We suggest adding to 4.3 and 4.4 reference to an intermediary being an option to assist in the giving of evidence.

4. Do you agree that draft PD3AA is clear about the responsibilities of the parties and any legal representatives including when applying for directions and preparing for or conducting crossexamination?

No although only in that once the court has decided there is a need for a ground rules hearing, it is hard to envisage an unrepresented vulnerable party dealing with that hearing.

We assume that references will need to be included to the application of the prohibition of cross – examination in person provisions in Part 4B of the Prison and Courts Bill 2016-17 once the new
statutory provisions come into force. We look forward to receiving more information on the interplay between the new rule/PD and intended primary legislation and the timetables for both.

If you do not agree, please give reasons and explain what further guidance you think is needed. 
Please see above.

We suggest that 4.5 (d) could include ‘any other ways to manage the taking of evidence’.

We wonder whether consideration has been given to whether a vulnerable party, vulnerable witness or protected party should be excused from attendance at a ground rules hearing and in what circumstances.

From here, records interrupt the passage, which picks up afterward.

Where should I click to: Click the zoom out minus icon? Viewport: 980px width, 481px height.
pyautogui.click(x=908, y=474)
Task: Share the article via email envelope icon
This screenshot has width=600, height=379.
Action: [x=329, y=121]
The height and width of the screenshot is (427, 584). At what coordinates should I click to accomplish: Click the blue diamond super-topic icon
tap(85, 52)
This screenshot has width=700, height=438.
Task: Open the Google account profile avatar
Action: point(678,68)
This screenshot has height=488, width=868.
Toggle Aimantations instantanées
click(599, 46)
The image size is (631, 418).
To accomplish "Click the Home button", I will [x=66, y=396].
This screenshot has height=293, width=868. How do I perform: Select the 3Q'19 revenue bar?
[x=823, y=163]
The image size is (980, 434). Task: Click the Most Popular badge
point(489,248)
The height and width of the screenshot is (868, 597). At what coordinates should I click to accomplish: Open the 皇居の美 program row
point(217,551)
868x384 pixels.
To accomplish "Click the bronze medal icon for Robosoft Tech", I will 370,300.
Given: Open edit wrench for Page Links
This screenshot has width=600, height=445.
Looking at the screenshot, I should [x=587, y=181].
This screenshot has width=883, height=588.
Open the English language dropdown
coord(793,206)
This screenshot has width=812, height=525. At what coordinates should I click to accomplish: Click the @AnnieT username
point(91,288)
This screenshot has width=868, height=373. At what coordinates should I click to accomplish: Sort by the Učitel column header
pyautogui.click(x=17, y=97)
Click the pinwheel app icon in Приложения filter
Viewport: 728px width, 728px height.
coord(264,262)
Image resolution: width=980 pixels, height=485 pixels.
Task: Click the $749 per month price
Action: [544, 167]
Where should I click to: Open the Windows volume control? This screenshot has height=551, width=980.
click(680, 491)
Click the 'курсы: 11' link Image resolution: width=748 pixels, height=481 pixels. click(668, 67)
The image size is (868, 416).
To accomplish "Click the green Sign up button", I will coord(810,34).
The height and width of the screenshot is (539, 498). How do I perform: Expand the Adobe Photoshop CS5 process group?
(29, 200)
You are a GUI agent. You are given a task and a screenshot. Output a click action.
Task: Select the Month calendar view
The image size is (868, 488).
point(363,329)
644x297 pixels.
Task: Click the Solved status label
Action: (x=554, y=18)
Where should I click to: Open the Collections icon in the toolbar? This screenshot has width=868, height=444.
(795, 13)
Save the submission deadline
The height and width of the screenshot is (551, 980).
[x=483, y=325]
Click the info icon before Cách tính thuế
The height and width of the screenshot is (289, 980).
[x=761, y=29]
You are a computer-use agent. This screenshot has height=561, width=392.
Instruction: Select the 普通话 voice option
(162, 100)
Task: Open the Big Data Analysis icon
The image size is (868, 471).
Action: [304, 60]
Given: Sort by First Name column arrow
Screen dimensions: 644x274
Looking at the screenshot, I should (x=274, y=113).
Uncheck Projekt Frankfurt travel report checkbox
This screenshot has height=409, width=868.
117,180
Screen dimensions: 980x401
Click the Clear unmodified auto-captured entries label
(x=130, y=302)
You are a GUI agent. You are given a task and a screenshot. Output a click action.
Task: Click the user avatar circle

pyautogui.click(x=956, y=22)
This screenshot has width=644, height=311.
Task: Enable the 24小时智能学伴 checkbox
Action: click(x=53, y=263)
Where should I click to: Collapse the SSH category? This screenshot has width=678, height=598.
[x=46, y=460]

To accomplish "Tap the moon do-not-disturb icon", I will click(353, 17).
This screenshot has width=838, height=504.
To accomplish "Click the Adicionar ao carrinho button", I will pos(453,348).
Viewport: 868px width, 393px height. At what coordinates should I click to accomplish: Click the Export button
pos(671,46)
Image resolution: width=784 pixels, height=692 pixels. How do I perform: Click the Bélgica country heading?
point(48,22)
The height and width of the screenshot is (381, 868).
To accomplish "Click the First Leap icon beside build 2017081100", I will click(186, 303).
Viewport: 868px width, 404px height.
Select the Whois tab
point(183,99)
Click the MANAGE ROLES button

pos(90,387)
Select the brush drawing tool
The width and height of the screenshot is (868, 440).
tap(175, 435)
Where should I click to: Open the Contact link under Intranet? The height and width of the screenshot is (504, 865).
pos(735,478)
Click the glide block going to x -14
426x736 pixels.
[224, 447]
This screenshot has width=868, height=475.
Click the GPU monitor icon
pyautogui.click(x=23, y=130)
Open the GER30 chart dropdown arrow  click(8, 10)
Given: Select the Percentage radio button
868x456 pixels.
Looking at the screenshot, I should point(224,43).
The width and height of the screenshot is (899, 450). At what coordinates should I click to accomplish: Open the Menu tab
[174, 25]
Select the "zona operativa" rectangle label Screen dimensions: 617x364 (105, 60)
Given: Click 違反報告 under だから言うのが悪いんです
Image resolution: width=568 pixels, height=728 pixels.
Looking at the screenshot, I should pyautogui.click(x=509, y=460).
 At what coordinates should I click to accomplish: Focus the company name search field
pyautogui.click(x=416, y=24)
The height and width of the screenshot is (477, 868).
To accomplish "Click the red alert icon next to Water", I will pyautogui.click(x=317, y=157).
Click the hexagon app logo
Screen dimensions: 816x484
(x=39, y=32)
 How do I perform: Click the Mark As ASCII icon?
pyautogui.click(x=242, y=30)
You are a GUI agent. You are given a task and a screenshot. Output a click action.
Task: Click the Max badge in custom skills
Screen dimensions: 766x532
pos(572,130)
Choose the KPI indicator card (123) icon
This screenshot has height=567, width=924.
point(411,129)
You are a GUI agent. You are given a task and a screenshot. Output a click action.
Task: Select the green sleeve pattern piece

5. Do you have any other comments on draft PD3AA?
The assessment of vulnerability needs to be robust and effective, especially as ‘vulnerability’ appears potentially so widely drawn. The PD is silent on how the information on a party or witness’ vulnerability and what special measures are needed are to be assessed and by whom and who will pay for this including where both parties are unrepresented or at least one is legally aided. This could include obtaining reports, access to medical notes and medical history, and obtaining police and CPS material. It is specifically made clear this won’t be work done by Cafcass or paid for by the LAA. It might not be for the PD but all those in the system will need clarity on who will pay.

As mentioned in response to question 4, our members have various ‘nuts and bolts’ questions around the future implementation, alongside Part 3A FPR and this PD, of the court’s consideration of
prohibiting cross-examination in person and the appointment of a legal representative by a party or the court for the purposes of cross examination of a vulnerable party.

Turning to specific paragraphs:

3.1 (d) We query whether it is realistic in every situation for a vulnerable person to ‘attend the hearing without fear or unnecessary distress’. We suggest that the words with the ‘minimum level of
fear or distress possible’ might be preferable.

4.1 We wonder whether the guidance referred to is too narrow and should make provision to include other and future relevant guidance in some way.

4.2 We suggest the words ‘or measures’ need adding after the word ‘support’.

4.6 We suggest including specific reference to evidence given in an ABE Interview.